CRITIQUE. Charles Péguy, Le Visionnaire – avec Bertrand Constant, écrit par Samuel Bartholin – Mise en scène de Laeticia Gonzalbès – Théâtre de la Contrescarpe 5, rue Blainville 75005 Paris, tous les lundis à 20 heures.
La justesse de ce moment de théâtre » Charles Péguy, Le Visionnaire » tient à la restitution de l’âme de l’époque qu’il traversa. Epoque sombrant dans les plus âpres nébuleuses, à plus d’un sinistre titre. Epoque qui remue nos interrogations, car elle est en prise aux mêmes impasses que la nôtre.

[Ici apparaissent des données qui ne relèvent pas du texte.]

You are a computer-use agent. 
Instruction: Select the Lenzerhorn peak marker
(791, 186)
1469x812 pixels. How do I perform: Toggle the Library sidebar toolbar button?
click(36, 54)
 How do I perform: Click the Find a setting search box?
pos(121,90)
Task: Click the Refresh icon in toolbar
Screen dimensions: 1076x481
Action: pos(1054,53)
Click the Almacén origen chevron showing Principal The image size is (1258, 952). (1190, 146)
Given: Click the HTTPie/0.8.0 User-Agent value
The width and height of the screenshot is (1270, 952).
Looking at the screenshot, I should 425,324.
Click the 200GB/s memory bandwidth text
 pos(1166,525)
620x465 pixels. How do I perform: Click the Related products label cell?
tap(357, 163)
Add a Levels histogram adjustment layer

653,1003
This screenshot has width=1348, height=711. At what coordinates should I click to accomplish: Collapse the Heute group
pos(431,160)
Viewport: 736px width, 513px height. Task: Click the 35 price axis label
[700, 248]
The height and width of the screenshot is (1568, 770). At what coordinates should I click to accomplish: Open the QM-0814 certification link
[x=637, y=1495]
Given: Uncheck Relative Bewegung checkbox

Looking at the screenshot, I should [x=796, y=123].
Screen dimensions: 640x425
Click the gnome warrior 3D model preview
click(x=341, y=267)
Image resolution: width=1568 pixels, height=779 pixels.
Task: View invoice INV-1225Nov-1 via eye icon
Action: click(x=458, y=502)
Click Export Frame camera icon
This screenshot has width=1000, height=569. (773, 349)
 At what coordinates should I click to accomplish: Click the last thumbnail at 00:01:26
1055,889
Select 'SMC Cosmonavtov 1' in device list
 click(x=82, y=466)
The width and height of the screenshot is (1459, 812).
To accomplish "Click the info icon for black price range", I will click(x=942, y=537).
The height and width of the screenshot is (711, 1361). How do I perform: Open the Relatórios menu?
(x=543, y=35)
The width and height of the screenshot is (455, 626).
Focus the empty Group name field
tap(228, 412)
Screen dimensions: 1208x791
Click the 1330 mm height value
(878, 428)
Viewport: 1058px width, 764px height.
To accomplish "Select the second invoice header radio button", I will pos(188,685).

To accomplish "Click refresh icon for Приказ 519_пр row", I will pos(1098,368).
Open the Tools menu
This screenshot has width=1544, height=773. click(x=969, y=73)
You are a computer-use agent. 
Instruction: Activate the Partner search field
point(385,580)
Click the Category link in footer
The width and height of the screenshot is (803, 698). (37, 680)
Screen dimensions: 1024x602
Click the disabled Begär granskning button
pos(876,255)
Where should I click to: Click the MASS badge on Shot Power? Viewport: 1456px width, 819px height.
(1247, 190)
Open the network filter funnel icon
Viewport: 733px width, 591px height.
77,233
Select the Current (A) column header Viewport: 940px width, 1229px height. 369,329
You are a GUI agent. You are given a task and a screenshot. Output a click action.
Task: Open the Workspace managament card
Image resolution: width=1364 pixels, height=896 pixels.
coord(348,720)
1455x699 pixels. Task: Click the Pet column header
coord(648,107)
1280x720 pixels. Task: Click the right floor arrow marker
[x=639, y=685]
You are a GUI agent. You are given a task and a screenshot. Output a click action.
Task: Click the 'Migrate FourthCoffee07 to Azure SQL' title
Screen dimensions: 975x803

Pour incarner Péguy, un seul en scène, Bertrand Constant, qui trouve une tonalité très bien investie, entre espérance, effervescence intellectuelle, cohérence et doutes entre Ciel et Terre, franchise de feu et de fer, et respiration déçue, empreinte de mélancolie.Comme une langueur d’Homme cependant non résigné, complexe donc viscéralement humain, touchant.
Par son Esprit d’une forte puissance analytique, le voilà, telles des avant premières, regardant les hommes se précipiter dans le mur. Et souffrant au point d’en « être couturé de partout » de ne pas pouvoir plus les sauver, d’être en rupture face à leur incapacité à fédérer société plus juste. D’où sa Foi, car sinon comment respirer en ce monde ? Foi que la pièce évoque, mais ne rend pas omniprésente. Cela nous laisse ainsi découvrir un homme bien au délà de sa spiritualité : ça aussi c’est un choix juste de l’équipe artistique.
Pleine place au journaliste, au socialiste, au patriote, au dreyfusard, à l’écrivain, au soldat, au Croyant en Dieu qui ne baptise pas ses enfants, au Chrétien qui appelle la petite fille Espérance alors qu’il va mourir, à l’enfant, à l’homme dévoilant son amour pour une autre que sa femme, au fervent défenseur de l’école de la République, au vigoureux réfractaire à la cause réactionnaire… Tout cela est porté par une belle clarté de propos.
Un homme revisité dans sa complexité donc, revenu de son temps pour nous prédire, de son Talent visionnaire, les stériles chemins qui servent encore de nos jours de folle boussole au Monde. Il est impossible de ne pas nous dire « et nous en sommes encore là !? » et c’est une réussite que de faire résonner en nous un tel constat
Des Rayons de lumière ponctuent les visites du jeune journaliste, prétexte à ce monologue traversé par des voix, voix des âmes qui ont fait ce que Péguy était, qu’il les ait rencontrées ou priées, comme Jeanne D’Arc, visage si cher à sa plume de grand Poète. Le temps qui file tout autant qu’il est remonté par la pièce, est scandé par les battements des cloches, comme une supplique pour un monde unifié.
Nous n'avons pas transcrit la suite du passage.